Trial results so far have been mixed -- about equal between benefit and no benefit.
None of those trials have been a well designed trial, but that happens at this stage. There are several good trials underway.
The analysis I posted was a retrospective review so even lower level of evidence, but does tell professionals to pump the breaks on use until we get better data as there may actually be harm.
I wouldn't be inclined to draw that conclusion on the basis of a single outlier study, but I do recognize that the profession has a specific code that it lives by and that you are much better positioned than I to know what the literature says.
What I don't really understand is why this thing has resulted in such an uprising in nationalism. Germany had a test developed as early as January, yet many other nations, including Britain and the US, decided to develop their own test instead. While there is an element of logic to that so that you avoid buying dodgy stuff, as the Spanish did with the test from Bioeasy, it does obviously add a delay to proceedings.

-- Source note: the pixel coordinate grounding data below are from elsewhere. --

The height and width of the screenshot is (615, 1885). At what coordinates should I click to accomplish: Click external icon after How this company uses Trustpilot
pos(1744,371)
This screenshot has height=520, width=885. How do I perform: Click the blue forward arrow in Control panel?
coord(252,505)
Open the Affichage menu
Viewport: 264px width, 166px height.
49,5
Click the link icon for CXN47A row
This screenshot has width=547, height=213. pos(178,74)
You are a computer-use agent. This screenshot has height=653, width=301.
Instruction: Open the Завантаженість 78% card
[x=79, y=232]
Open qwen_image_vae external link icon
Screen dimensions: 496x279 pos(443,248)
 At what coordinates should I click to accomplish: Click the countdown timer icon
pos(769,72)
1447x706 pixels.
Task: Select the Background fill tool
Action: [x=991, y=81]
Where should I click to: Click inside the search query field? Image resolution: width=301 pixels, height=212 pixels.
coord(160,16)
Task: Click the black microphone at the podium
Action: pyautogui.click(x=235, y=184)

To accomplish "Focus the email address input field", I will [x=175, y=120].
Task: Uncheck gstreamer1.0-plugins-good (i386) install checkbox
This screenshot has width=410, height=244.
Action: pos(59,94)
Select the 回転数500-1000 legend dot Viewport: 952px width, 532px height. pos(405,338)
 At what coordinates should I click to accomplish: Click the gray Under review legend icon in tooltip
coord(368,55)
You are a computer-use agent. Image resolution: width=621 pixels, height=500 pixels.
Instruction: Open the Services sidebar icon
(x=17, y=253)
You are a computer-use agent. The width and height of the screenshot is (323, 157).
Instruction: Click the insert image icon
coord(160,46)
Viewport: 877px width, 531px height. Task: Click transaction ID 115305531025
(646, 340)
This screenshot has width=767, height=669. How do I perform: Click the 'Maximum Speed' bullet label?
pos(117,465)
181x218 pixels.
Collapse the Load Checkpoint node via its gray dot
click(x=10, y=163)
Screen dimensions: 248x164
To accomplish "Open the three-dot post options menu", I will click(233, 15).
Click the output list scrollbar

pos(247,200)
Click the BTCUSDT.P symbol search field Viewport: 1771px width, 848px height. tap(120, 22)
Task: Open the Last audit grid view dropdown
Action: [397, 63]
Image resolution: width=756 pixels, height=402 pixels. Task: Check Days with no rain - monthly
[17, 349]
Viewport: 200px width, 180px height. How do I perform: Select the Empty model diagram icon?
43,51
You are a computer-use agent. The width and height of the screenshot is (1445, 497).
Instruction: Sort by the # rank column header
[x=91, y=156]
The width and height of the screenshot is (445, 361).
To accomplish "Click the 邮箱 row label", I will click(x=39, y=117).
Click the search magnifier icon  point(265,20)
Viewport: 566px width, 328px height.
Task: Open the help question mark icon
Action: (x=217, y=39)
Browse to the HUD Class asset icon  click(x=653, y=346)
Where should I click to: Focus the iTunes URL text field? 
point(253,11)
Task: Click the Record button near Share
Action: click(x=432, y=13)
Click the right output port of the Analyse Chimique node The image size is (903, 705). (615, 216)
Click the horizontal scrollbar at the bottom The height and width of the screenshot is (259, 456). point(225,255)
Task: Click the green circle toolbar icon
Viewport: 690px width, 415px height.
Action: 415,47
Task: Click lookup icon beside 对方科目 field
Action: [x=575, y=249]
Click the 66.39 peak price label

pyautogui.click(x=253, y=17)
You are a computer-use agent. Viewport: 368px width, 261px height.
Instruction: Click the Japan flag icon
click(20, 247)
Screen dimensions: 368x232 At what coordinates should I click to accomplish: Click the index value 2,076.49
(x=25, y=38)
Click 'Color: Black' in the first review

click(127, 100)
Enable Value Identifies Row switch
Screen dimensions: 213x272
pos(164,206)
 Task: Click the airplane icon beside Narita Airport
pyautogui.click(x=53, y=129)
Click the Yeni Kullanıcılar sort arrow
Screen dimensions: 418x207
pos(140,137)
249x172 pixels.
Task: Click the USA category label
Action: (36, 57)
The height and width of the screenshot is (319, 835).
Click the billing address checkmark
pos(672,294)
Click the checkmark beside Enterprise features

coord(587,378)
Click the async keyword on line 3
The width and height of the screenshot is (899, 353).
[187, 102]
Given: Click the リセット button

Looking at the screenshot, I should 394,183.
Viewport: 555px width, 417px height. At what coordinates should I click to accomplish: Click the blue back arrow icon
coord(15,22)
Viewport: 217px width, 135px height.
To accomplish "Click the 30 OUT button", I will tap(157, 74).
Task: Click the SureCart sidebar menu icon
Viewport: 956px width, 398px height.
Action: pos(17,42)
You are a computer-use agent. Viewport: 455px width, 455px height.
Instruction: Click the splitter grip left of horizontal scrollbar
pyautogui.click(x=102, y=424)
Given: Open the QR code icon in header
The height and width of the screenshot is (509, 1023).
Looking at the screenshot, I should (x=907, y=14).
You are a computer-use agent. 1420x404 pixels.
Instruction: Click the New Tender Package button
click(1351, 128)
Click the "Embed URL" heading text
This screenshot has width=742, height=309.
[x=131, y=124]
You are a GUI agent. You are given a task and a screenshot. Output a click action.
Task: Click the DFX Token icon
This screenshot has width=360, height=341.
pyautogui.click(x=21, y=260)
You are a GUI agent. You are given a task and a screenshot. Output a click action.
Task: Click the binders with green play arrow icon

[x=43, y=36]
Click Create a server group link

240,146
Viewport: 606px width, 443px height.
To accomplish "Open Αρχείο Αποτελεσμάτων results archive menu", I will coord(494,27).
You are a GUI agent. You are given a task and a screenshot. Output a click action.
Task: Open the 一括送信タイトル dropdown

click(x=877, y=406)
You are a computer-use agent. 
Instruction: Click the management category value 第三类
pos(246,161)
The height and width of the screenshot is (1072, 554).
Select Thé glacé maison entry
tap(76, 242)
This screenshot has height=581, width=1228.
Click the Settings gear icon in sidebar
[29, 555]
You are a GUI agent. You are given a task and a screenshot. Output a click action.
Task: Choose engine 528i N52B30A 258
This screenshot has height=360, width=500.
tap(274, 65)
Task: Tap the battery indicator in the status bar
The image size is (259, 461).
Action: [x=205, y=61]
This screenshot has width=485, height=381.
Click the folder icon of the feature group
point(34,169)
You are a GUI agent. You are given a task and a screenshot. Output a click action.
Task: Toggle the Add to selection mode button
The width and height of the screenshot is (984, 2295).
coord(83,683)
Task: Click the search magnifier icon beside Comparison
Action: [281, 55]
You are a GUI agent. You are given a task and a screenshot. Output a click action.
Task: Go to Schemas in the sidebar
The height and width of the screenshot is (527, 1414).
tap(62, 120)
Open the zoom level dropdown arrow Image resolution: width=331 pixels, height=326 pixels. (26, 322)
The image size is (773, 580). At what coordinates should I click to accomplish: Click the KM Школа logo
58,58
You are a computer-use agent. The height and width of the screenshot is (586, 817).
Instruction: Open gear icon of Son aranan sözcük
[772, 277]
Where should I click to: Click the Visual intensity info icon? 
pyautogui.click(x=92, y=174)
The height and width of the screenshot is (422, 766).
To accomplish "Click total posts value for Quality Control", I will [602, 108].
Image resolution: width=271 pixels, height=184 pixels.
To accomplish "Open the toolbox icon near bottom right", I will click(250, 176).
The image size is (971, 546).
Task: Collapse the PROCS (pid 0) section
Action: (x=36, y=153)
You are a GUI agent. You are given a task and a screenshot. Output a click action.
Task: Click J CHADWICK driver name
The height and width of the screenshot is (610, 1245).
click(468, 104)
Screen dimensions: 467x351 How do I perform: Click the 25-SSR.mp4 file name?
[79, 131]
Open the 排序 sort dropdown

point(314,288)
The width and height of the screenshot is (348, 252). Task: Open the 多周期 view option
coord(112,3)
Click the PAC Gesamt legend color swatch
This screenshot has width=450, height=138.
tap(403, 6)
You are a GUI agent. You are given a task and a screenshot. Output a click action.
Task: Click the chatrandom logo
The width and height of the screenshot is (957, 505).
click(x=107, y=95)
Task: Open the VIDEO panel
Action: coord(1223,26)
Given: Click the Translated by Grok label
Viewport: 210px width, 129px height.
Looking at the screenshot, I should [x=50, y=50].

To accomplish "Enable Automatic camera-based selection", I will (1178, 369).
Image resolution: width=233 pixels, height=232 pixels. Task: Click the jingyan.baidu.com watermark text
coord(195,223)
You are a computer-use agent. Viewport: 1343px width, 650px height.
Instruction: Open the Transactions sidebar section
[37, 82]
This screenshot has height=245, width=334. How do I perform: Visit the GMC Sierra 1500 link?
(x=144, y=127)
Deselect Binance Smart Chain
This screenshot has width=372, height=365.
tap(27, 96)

Testing capability is a matter of national security right now. Depending on another nation is unreliable in that:
a) if things get really bad, you almost certainly will get cut off in favor of their needs
b) you are likely going to end up buying whatever didn't pass their QA.
Now, licensing someone else's proven design is entirely different from a national security perspective. The problem is that private companies don't want to do it due to the profit motive. There are ways for the government to cure that, but they are bad politics (especially for, say, Tory and Republican governments).